The Better Business Bureau last year received more than 27,000 complaints against the cell phone industry, some of which were from customers who didn’t even realize that their data was still in use while they sipped margaritas in Mexico or toured the Tower of London. The FCC says one customer was charged more than $1,200 when his cell phone automatically received his e-mails daily during a week-long vacation in Jamaica.
With so many wireless phones, plans and providers available, there’s no one-size-fits-all solution to avoid getting an unwanted souvenir in the form of a huge phone bill. But here are a few tips that could help keep your mobile phone charges under control when you’re out of the country:
◆Check with your carrier about signing up for international roaming plans that will reduce the rate you pay for both voice and data services overseas. AT&T, for example, sells four discount international data packages starting at $24.99 a month for 20 megabytes. Still not cheap, but it’s better than the $20 or so price you’ll pay per megabyte without an international plan.
◆Use free Wi-Fi hotspots instead of a foreign mobile network whenever possible. On the Wi-Fi network, you can use Skype or a similar Internet phone service to make calls and use the wireless network to search the Web and check e-mail.
◆iPhone users can turn off the “Fetch” option in their e-mail settings to prevent e-mails from downloading automatically. (Then wait until you can tap into a Wi-Fi network to check e-mail.) If you want to make calls but steer clear of data, make sure “data roaming” is switched off on your iPhone’s settings.

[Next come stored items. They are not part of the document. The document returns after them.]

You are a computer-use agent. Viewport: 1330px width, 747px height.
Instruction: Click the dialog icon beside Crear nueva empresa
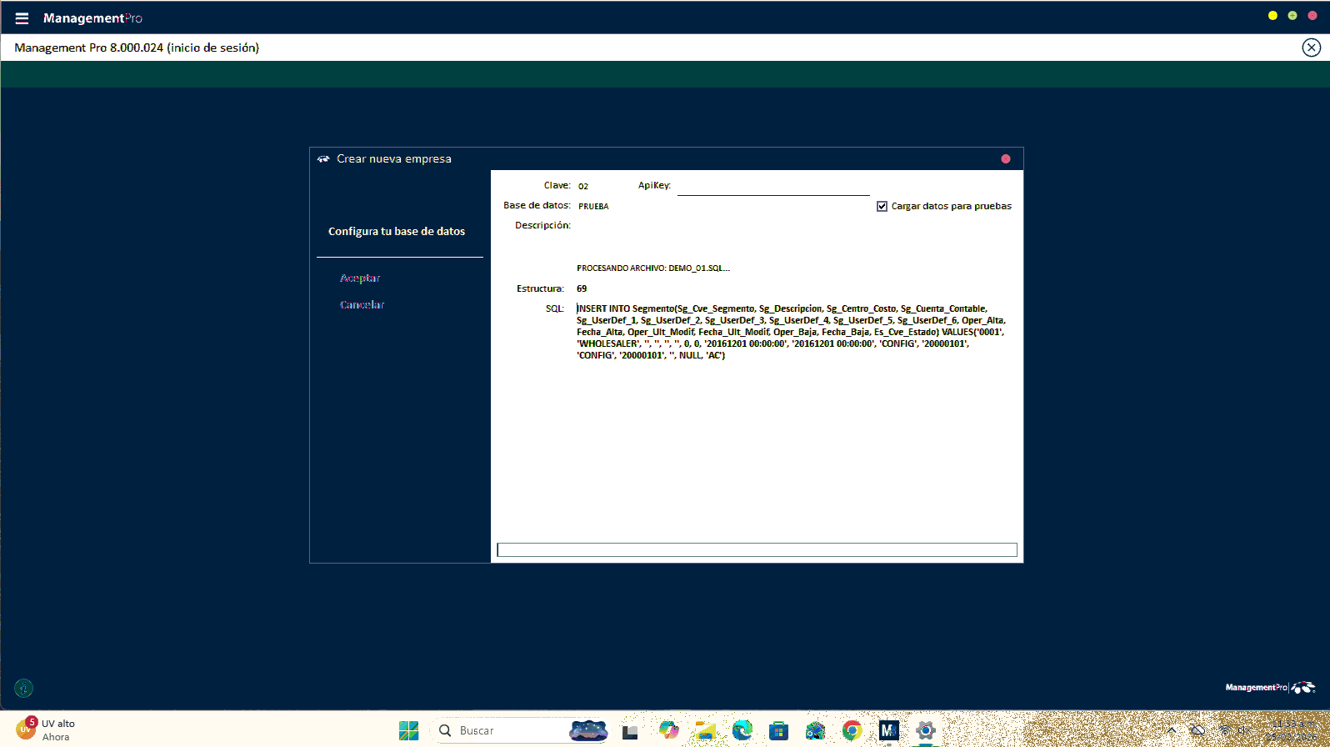point(323,159)
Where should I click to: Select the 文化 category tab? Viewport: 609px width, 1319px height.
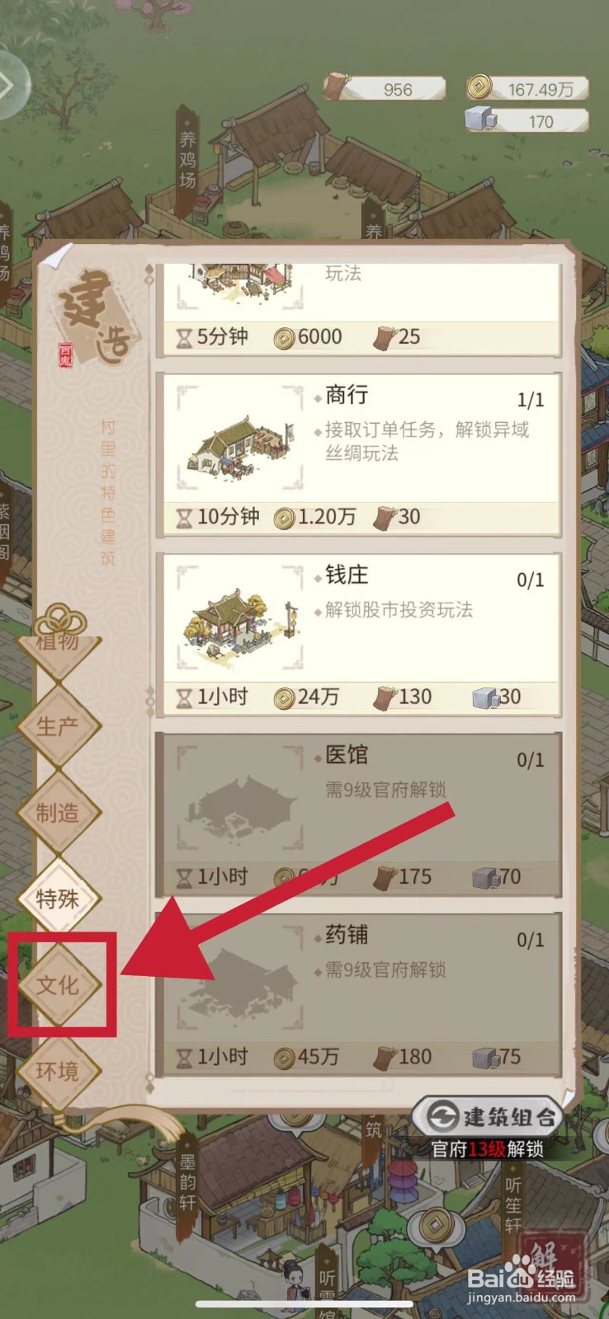[x=58, y=984]
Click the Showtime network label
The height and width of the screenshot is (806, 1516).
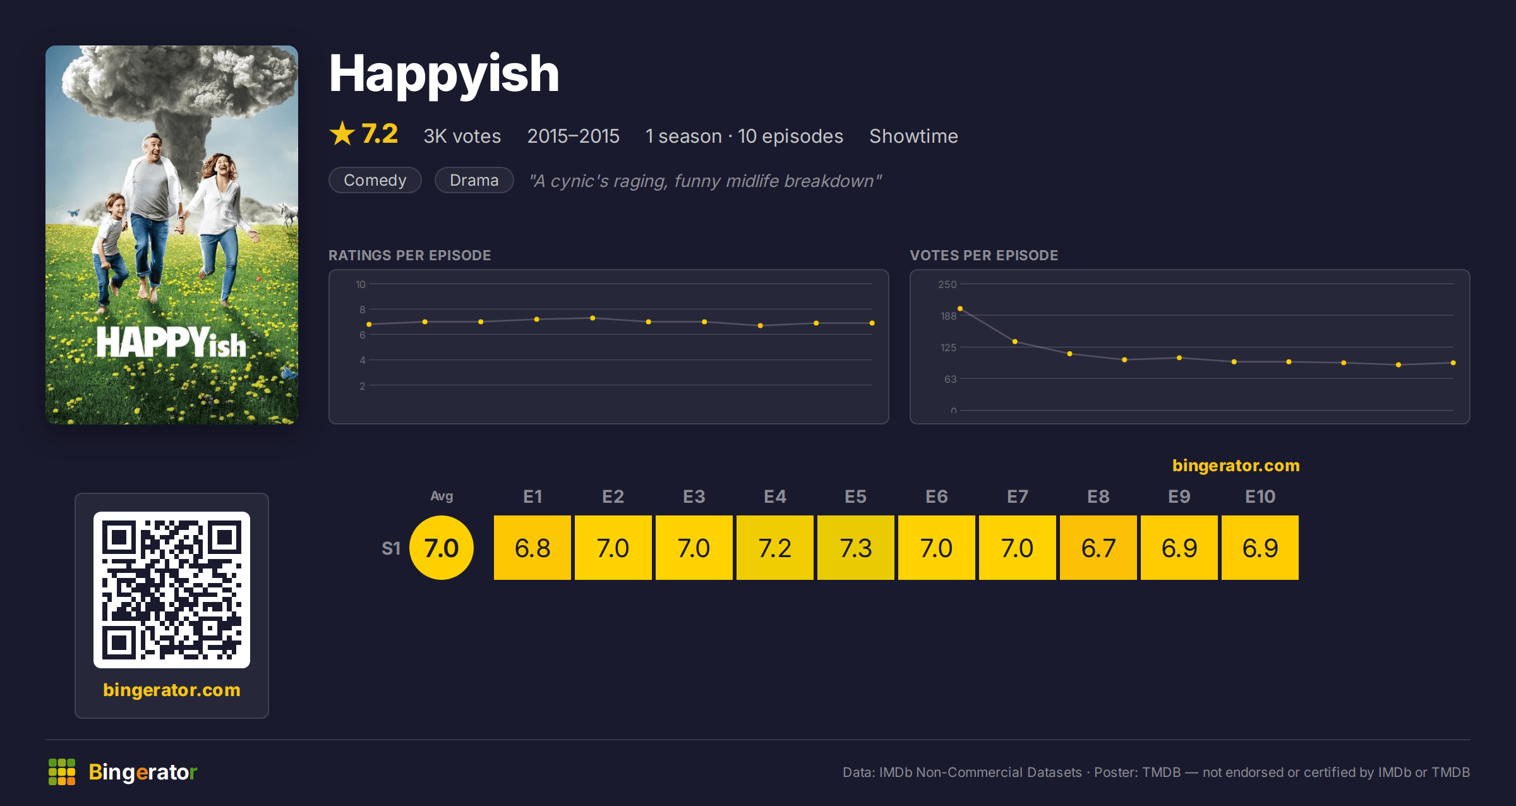913,136
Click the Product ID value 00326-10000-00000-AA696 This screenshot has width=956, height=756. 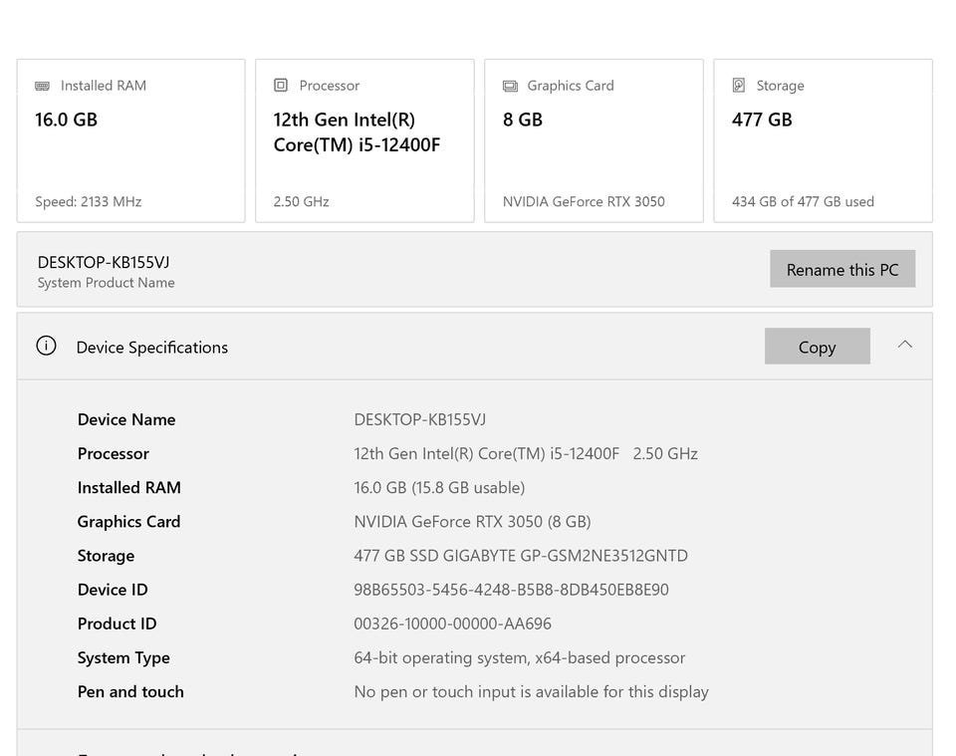click(452, 624)
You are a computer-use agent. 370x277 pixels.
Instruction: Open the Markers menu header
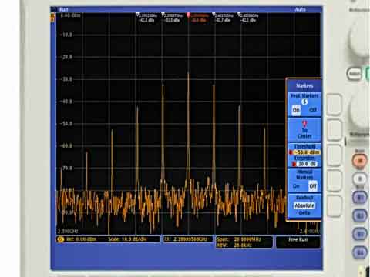tap(304, 85)
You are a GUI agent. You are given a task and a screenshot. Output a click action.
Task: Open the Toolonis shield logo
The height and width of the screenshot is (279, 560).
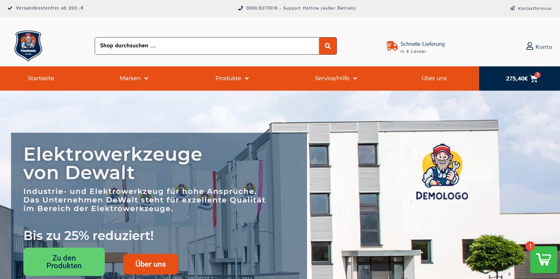tap(28, 46)
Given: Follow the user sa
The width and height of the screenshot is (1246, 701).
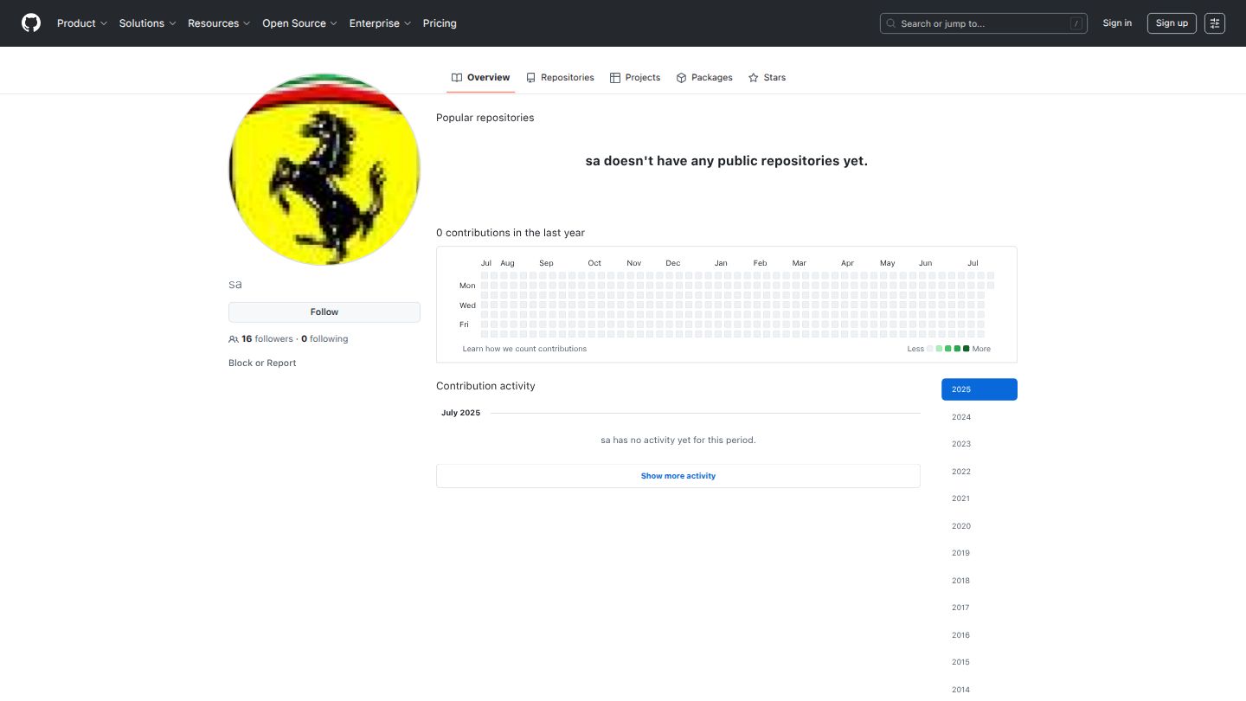Looking at the screenshot, I should [x=324, y=312].
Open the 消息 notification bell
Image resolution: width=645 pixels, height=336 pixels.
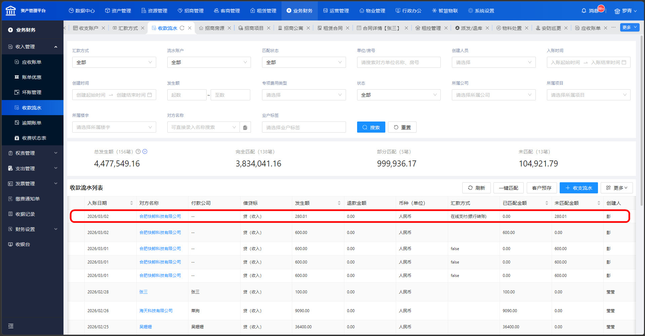(584, 11)
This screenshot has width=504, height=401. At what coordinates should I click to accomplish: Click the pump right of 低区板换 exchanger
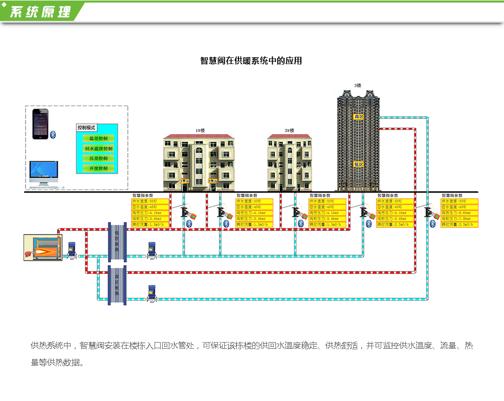click(x=151, y=250)
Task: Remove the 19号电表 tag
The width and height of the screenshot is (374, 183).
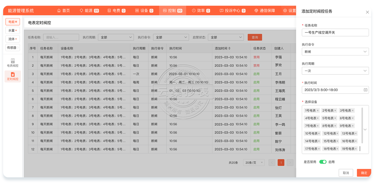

◆Avoid roaming charges altogether by swapping your phone’s SIM card with a local SIM card from the country you’re traveling in. (A SIM is a tiny, easily removable electronic card that contains a subscriber’s data and the phone’s number.) Your phone will need to be “unlocked,” so talk to your carrier about this before you travel. And keep in mind that you’ll have a different phone number with the local SIM card, so let your contacts know or set your phone to forward calls to the new number.
◆Replace your phone’s SIM card with a global SIM card, like a $29 “Passport” card from Telestial that works in 180 countries.
“It’s great for multi-country, short duration trips, like Americans going to Europe for two weeks and seeing three countries,” Grunski said. “Instead of paying $1.25 a minute for incoming and outgoing calls you pay 49 cents a minute to make a call and get free incoming calls.”
You’ll also be assigned a global phone number and a U.S. number, so folks calling you from the States won’t be charged for making an international call (like they would if you have a local SIM card). Data costs $1 a megabyte in most destinations and receiving text messages is free (telestial.com).
◆Visit the FCC’s website, fcc.gov/guides/wireless-world-travel-made-simple, for other useful tips on staying in touch while overseas.